This dynamic inevitably leads to zombie corporations–corporations with low rates of growth and profitability and high debt loads that in an unfinancialized economy would be recognized as insolvent and liquidated.


As we explain, financialization skews the risk-reward in favor of financial games, so real-world investments no longer make sense. Why risk building a factory in the U.S. or training workers when the pay-off is uncertain, when there are so many ways to reap immense fortunes via financial games that are ultimately backstopped by the Federal Reserve or federal agencies (i.e. the taxpayers)?


As many observers have noted, these perverse incentives have siphoned human talent away from productive employment and into enormously well-compensated but parasitic, exploitative financialization-related jobs.



Strip an economy of capital, productive incentives, talent and yes, ethics, and what are we left with? An economy spiraling toward an inevitable collapse. The metaphor I’ve used to explain this in the past is the Yellowstone forest fire.
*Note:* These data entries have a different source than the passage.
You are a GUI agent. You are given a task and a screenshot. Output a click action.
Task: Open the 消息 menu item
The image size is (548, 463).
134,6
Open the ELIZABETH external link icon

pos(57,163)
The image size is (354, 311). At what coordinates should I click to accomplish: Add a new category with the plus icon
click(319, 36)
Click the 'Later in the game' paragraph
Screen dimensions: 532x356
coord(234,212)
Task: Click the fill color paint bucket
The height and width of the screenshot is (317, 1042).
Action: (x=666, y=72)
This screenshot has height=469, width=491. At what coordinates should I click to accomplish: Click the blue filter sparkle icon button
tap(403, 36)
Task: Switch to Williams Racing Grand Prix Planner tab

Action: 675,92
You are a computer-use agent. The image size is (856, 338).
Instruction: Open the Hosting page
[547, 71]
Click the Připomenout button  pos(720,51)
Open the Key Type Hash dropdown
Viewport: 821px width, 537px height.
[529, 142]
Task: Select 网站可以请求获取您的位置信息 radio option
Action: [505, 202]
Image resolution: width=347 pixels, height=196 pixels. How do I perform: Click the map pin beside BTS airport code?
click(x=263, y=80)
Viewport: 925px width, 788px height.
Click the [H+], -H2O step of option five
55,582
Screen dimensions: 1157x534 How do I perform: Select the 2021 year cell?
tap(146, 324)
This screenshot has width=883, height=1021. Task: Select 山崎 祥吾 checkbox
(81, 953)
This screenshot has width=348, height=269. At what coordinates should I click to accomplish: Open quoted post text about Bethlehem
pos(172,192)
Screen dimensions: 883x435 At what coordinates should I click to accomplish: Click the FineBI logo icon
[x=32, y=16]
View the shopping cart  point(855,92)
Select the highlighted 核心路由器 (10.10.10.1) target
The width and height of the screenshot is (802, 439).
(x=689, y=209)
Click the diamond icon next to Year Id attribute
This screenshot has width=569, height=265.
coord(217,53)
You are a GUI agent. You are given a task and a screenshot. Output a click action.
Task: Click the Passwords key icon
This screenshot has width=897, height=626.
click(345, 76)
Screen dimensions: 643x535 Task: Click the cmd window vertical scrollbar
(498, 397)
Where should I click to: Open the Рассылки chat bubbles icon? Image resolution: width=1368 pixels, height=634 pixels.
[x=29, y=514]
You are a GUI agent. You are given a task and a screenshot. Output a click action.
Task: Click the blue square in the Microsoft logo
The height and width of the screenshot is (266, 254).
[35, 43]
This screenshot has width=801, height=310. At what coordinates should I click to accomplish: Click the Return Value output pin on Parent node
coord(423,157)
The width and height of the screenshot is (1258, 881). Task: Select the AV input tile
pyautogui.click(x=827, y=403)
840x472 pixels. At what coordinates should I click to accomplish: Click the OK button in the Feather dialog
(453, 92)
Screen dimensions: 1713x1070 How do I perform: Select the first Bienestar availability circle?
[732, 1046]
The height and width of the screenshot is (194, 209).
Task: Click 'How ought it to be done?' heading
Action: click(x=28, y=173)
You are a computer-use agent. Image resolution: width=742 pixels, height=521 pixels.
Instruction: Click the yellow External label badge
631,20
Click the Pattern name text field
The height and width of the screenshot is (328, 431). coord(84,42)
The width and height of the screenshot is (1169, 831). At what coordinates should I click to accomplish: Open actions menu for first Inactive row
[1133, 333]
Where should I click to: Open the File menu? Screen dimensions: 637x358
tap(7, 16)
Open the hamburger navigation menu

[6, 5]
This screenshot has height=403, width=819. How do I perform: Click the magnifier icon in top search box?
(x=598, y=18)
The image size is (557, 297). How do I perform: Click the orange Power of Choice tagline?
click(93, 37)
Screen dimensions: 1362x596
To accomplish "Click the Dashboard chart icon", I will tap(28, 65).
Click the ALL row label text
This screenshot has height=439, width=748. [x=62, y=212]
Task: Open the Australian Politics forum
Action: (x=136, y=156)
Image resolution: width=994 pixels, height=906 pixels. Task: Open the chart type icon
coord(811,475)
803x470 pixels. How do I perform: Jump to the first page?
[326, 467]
The deadwood of bad debt, extreme leverage, zombie companies and all the other fallen branches of financialization pile up, but the central banks no longer allow any creative destruction of unpayable debt and mis-allocated capital; every brush fire is instantly suppressed with more stimulus, more liquidity and lower interest rates.


As a result, the deadwood sapping the real economy of productivity and innovation is allowed to pile higher.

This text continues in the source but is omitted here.